> [DIRECTION A]
Reproduce the stretch of the MATLAB regular expression thread from "Thanks in advance!" through "beginning of string.".
> [DIRECTION B]
In one to three sentences, explain why the asker in the MATLAB regular expression thread wants any proposed expression to be explained, using the reason the thread gives.
> [DIRECTION C]
Answer these questions from the MATLAB regular expression thread:
(i) What format do the strings to be parsed have?
(ii) Which integer does the asker want to extract?
(iii) According to the explanation, what does "^" match?
--- TEXT PASSAGE ---
MATLAB 2012 regular expression

I have a set of strings that I'd like to parse in MATLAB 2012 that all have the following format:
string-int-int-int-int-string
I'd like to pluck out the third integer (the rest are 'don't cares'), but I haven't used MATLAB in ages and need to refresh on regular expressions. I tried using the regular expression '(.*)-(.*)-(.*)-\d-(.*)' but no dice. I did check out the MATLAB regexp page, but wasn't able to figure out how to apply that information to this case.
Anyone know how I might get the desired result? If so, could you explain what the expression you're using is doing to get that result so that others might be able to apply the answer to their unique situation?
Thanks in advance!
str = 'XyzStr-1-2-1000-56789-ILoveStackExchange.txt';
[tok] = regexp(str, '^.+?-.+?-.+?-(\d+?)-.+?-.+?', 'tokens');
tok{:}
ans =
'1000'
Update
Explanation, upon request.
^ - "Anchor", or match beginning of string.
.+? - Wildcard match, one or more, non-greedy.
- - Literal dash/hyphen.
(\d+?) - Digits match, one or more, non-greedy, captured into a token.
^.*?-.*?-.*?-(\d+)-.*?-.*?$
OR
^(?:[^-]*?-){3}(\d+)(?:.*?)$
Group1 now contains your required data
--- RECORDS ---
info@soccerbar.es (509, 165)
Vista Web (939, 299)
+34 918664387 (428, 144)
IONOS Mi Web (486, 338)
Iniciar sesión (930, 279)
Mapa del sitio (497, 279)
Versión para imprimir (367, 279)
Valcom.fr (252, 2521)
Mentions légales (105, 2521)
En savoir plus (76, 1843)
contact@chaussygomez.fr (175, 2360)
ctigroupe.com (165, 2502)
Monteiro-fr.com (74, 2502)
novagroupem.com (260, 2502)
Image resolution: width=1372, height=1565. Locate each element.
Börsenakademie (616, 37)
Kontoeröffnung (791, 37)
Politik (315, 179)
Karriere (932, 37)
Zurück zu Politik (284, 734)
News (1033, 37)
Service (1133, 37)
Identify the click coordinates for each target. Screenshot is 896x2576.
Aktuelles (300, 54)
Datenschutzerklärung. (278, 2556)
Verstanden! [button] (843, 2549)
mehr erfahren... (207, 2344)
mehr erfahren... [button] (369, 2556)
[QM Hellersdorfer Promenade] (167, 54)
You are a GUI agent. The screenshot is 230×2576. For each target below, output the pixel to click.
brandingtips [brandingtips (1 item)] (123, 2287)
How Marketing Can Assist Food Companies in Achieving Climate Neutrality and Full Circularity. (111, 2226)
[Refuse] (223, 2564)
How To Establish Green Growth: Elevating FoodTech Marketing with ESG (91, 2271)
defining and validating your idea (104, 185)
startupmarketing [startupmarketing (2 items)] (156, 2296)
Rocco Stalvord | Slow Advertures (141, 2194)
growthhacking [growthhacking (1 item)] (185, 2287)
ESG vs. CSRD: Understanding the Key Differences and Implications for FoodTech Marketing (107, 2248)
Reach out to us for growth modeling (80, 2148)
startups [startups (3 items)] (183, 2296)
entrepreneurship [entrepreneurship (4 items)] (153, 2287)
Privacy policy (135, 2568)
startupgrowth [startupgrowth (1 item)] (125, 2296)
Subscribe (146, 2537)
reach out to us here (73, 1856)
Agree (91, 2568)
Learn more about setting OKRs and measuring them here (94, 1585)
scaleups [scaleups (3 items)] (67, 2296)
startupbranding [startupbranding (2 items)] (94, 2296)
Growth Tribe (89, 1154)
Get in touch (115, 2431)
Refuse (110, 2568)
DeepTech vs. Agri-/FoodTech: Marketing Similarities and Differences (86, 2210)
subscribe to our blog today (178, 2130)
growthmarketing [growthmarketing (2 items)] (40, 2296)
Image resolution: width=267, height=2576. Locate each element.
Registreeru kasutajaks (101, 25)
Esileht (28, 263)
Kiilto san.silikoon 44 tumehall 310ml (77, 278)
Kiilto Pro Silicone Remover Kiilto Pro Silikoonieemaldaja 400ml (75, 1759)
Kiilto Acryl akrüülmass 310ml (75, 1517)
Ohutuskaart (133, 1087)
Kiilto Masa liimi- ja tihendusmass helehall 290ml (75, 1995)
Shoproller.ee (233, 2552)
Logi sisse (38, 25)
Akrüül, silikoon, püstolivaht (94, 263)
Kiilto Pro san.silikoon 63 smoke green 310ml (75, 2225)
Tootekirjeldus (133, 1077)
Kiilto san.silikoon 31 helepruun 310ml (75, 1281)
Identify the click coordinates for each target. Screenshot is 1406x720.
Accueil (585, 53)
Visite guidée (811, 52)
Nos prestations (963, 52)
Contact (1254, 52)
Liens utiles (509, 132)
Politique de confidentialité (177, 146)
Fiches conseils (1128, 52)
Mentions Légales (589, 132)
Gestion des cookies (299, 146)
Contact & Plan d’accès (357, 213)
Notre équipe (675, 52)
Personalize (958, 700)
---
> [COMPLETE RESPONSE A]
Thanks in advance!
str = 'XyzStr-1-2-1000-56789-ILoveStackExchange.txt';
[tok] = regexp(str, '^.+?-.+?-.+?-(\d+?)-.+?-.+?', 'tokens');
tok{:}
ans =
'1000'
Update
Explanation, upon request.
^ - "Anchor", or match beginning of string.

> [COMPLETE RESPONSE B]
The asker wants an explanation of what the expression does so that others can apply the answer to their own unique situations.

> [COMPLETE RESPONSE C]
(i) string-int-int-int-int-string
(ii) The third integer.
(iii) The beginning of the string.